Пути их сошлись без малого четверть века назад в Соли-Камской. Тырков к тому времени успел на казацкой службе заматереть, а Вестим, только-только из взростков выйдя, на отцово выбыльное место поверстался. Отец его Устьян Иконник не только службу исправно нес, но и мастером на все руки был — кедровые доски для изготовления икон ладил, ставцы и складни растворенным в ртути серебром покрывал, а к церковным праздникам большие восковые свечи с кресчатым подножием лил.

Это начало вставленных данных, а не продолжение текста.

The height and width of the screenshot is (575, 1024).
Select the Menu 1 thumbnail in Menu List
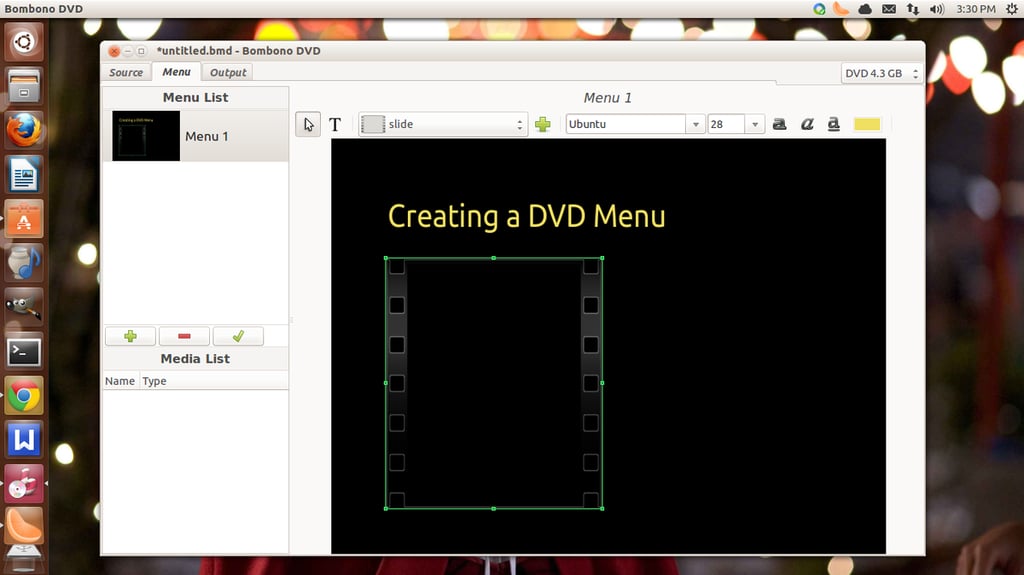coord(146,136)
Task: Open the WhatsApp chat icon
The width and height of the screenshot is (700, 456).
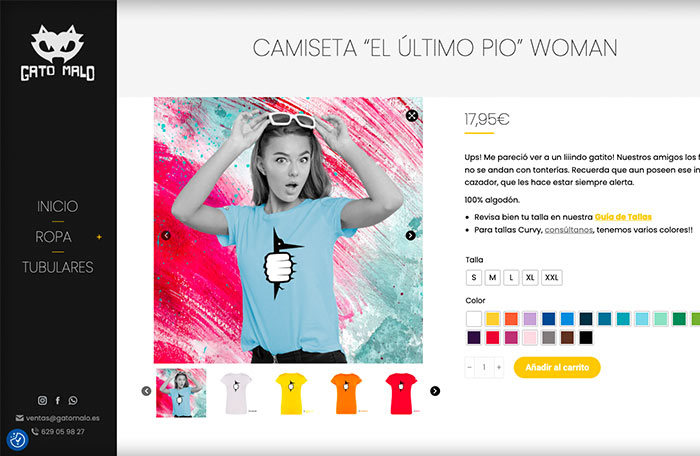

Да вот беда, однажды его в тайге на заготовках подрубленной лесиной насмерть прибило. А тут как раз царское повеление тамошним вотчинникам Максиму и Никите Строгановым приспело: сто служилых людей для поставления Лозвинского городка спешно набрать и походным порядком за Камень отправить. Ну и пришлось Вестиму вместо отца в казацкую лямку впрягаться. А какой из него казак? — Телом небогат, лицом неказист и нрава чересчур смиренного. Такого соплей перешибить можно…

Оно и перешибло бы, не возьми Тырков Вестима к себе в товарищи. Где надо, свое плечо вместо него подставлял, от обид и напастей уберечь старался, по-братски делился всем, что сам имел. Тот и потянулся к нему всей душою.

Из Лозвинского города их перевели на службу в Тобольск, который в ту пору подчинялся Тюмени и стоял не на ближнем мысу Алафейской горы, называемом Чукманским, а на дальнем — Троицком. Успенского мужского монастыря за острогом тогда еще не было, а было общежитие немощных братий и сестер во имя Соловецких чудотворцев Зосимы и Савватия, и сиротствовало оно на другом берегу Иртыша возле устья реки Тобол безо всякого сторожения. Лишь церква Во имя Всемилостивого Спаса стояла уже там, где сейчас стоит, — под высоченным береговым кривляком на идущей через Кречатников перевоз в сторону Тюмени дороге.

Истосковавшийся по Божьим храмам Вестим при любом удобном случае стал бывать не только в тобольской городовой церкви Во имя Живоначальной Троицы, но и в Спасской, и в Зосимо-Савватиевской. Узрев такое досужество, святые отцы принялись его к духовному пению приобщать, к таинствам церковной службы, а после и к рукоположению в церковный чин готовить. Особенно старался настоятель монастырского общежития Кондрат. С черными попами в Сибири скудость превеликая. На Московской Руси им живется куда вольготней, чем за Камнем, оттого и бегают они от сибирской повинности всякими правдами и неправдами. Вот и решил Кондрат залучить блаженного, по его разумению, казака к себе в обитель.

Но Вестима не в иеромонахи, а в белые попы тянуло — к пастырской службе, несущей добротолюбие и милосердие всем и каждому. Однако, не скрепив себя узами супружества, о такой службе и думать нечего. Ведь это таинство во образе духовного союза Исуса Христа с церковью. А где на Сибири сыщешь ту, что готова разделить с тобой подобный союз? Православных невест, как и черных попов, здесь и по сю пору по пальцам счесть можно. Не по своей же воле большинство служилых и посадских людей с иноверками по грехам своим и похотям живут. Так они же миряне, с них и спрос другой.

Запечалился Вестим, в раздвойство впал. Не по нему далее в казаках оставаться, однако пришлось терпеть, случая, который бы все по своим местам расставил, дожидаться.

И такой случай вскоре представился. Тогдашний тобольский воевода Владимир Кольцов-Мосальский послал Тыркова с отрядцем казаков в Самарские, Кодские и Назымские городки за ясаком, а Вестима, по хотению настоятеля монастырской обители Кондрата, в Тобольске оставил. Пусть-де к принятию обета послушания готовится.

— Неладное это дело — в твои-то годы от жизни в монастырь уходить, Вестим, — осердился Тырков. — Опомнись. Слово крепкое дай, что меня дождешься.

Тот в ответ:

— А что изменится? Ты, чай, не в Москву посылан, Василей, а совсем в другую сторону. Там невестить некого.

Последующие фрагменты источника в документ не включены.